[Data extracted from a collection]

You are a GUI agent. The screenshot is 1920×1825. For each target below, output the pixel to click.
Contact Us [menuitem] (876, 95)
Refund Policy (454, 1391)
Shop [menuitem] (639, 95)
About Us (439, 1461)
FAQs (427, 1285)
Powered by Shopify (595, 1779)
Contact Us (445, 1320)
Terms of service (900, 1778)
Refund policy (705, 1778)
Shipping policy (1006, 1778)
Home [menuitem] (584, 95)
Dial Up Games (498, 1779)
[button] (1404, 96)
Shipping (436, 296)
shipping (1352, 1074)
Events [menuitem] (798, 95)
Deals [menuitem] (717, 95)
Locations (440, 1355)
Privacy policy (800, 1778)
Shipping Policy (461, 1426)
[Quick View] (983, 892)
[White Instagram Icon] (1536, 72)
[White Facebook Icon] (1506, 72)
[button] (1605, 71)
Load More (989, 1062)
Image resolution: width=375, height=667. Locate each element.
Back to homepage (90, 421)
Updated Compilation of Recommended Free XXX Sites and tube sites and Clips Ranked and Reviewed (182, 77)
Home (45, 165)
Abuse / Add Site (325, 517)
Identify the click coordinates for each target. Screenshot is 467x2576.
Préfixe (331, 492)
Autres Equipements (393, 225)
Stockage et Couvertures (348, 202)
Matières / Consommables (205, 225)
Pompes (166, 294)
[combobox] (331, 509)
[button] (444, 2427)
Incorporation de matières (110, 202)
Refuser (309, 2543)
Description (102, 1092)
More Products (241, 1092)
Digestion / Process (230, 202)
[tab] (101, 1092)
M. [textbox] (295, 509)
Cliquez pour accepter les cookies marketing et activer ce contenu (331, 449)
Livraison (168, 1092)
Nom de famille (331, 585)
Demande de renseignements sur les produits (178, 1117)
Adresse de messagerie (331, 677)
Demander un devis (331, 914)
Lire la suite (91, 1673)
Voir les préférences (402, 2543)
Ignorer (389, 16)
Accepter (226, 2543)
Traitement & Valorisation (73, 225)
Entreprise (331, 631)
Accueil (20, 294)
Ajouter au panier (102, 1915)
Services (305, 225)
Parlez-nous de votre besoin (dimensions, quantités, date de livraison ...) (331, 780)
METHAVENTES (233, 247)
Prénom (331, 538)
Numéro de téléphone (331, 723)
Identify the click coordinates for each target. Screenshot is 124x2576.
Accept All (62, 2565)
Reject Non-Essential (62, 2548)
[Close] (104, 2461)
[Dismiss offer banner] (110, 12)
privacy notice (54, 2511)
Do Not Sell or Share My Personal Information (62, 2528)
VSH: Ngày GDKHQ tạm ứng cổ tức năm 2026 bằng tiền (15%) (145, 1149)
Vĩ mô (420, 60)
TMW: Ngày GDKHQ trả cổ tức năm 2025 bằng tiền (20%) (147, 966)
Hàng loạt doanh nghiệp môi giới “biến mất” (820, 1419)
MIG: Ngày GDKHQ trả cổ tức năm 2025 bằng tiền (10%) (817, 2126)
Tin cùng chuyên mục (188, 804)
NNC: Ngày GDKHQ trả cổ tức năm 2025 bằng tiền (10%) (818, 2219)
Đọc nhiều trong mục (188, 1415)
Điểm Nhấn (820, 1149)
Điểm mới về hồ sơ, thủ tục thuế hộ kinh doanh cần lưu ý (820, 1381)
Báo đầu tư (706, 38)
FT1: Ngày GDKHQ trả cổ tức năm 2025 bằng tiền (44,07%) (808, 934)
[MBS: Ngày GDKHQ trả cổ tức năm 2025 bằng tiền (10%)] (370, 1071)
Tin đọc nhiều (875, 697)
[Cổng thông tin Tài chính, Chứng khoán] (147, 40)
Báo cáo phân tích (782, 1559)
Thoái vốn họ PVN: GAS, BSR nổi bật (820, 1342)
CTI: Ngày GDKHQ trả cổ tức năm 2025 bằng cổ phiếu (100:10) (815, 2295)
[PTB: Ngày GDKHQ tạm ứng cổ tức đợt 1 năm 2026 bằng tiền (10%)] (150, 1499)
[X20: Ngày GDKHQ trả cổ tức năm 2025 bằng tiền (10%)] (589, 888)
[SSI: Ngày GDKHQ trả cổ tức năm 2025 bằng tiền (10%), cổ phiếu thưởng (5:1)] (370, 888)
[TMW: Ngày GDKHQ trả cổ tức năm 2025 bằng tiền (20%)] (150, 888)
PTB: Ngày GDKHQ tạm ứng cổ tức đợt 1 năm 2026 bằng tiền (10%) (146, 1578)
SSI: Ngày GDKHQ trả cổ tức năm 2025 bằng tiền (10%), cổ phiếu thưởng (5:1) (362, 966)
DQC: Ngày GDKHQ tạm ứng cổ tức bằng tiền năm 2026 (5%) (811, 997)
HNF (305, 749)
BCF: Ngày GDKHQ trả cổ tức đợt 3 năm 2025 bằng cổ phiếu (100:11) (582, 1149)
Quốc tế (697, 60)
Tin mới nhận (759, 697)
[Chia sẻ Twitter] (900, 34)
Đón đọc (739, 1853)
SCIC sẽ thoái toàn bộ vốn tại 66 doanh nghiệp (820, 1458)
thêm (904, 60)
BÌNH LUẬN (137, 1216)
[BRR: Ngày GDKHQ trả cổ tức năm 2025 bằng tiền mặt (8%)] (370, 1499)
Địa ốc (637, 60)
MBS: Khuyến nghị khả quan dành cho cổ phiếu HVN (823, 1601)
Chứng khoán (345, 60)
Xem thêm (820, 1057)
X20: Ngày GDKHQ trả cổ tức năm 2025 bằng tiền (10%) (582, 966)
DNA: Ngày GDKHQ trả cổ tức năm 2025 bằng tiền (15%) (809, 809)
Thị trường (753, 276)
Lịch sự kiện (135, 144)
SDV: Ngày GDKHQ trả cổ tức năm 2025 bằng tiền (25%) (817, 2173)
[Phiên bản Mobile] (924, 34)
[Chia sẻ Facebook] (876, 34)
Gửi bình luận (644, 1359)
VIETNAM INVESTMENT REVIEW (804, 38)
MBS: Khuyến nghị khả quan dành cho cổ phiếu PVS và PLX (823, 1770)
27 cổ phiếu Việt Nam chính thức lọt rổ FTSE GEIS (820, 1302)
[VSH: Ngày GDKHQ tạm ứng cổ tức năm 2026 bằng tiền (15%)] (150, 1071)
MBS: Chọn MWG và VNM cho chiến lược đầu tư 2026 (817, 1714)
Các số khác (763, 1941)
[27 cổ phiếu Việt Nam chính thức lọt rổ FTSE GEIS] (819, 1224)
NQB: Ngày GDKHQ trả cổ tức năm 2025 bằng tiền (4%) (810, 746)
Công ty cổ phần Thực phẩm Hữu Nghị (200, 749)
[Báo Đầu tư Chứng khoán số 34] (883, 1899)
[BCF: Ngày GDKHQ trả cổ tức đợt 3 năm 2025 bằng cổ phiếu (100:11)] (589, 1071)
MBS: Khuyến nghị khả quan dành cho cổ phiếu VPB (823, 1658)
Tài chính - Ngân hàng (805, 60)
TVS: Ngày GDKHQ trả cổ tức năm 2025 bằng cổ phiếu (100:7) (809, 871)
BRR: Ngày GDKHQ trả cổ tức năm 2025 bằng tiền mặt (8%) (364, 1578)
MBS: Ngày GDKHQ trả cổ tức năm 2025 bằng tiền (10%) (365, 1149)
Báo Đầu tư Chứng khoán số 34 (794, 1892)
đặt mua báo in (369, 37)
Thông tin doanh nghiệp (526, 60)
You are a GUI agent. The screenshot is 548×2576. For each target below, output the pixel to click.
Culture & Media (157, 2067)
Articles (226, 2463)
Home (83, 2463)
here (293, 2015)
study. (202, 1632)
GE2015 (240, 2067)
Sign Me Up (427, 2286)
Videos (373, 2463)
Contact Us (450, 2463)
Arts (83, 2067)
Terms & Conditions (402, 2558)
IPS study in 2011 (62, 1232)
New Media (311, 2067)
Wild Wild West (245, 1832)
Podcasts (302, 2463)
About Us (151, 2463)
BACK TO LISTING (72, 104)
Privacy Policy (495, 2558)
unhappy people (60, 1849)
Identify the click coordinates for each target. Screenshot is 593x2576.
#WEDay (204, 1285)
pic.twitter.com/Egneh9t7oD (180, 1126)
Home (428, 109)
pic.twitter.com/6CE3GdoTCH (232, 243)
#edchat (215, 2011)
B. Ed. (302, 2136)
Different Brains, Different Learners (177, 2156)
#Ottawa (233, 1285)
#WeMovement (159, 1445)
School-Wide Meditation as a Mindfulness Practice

■ Description of the task: Proceeding from the line containing "[X20: Ngày GDKHQ" through the line containing "(5:1) (362, 966)", transcribe the lines above exactly, both end lines included.

■ Answer box:
[X20: Ngày GDKHQ trả cổ tức năm 2025 bằng tiền (10%)] (589, 888)
[SSI: Ngày GDKHQ trả cổ tức năm 2025 bằng tiền (10%), cổ phiếu thưởng (5:1)] (370, 888)
[TMW: Ngày GDKHQ trả cổ tức năm 2025 bằng tiền (20%)] (150, 888)
PTB: Ngày GDKHQ tạm ứng cổ tức đợt 1 năm 2026 bằng tiền (10%) (146, 1578)
SSI: Ngày GDKHQ trả cổ tức năm 2025 bằng tiền (10%), cổ phiếu thưởng (5:1) (362, 966)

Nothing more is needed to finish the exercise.